Reduced categorical learning of faces in dyslexia

Affiliations

Reduced categorical learning of faces in dyslexia

Ayelet Gertsovski et al. Cortex. 2024 Apr.

Abstract

The perception of phonological categories in dyslexia is less refined than in typically developing (TD) individuals. Traditionally, this characteristic was considered unique to phonology, yet many studies showed non-phonological perceptual difficulties. Importantly, measuring the dynamics of cortical adaptation, associated with category acquisition, revealed a broadly distributed faster decay of cortical adaptation. Taken together, these observations suggest that the acquisition of perceptual categories in dyslexia may be slower across modalities. To test this, we tested adult individuals with developmental dyslexia (IDDs) and TDs on learning of two unknown faces, yielding face-specific categorization. Initial accuracy was similar in the two groups, yet practice-induced increase in accuracy was significantly larger in TDs.

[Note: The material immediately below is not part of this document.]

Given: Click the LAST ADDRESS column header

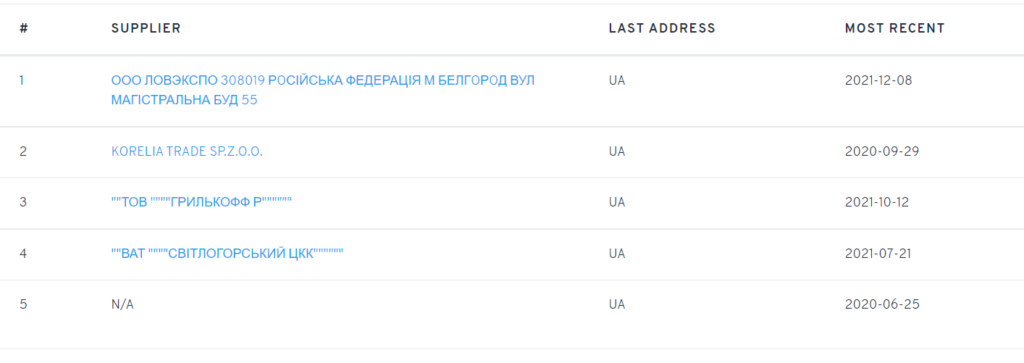Looking at the screenshot, I should coord(662,29).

Modeling the learning process (using Drift Diffusion Model) revealed that TDs' steeper learning results from a larger increase in their effective face-specific signal. We propose that IDDs' slower item-specific categorical learning of unknown faces indicates that slower categorical learning in dyslexia is a core, domain-general difficulty.

Keywords: Drift diffusion model; Dyslexia; Face categorization; Perceptual learning.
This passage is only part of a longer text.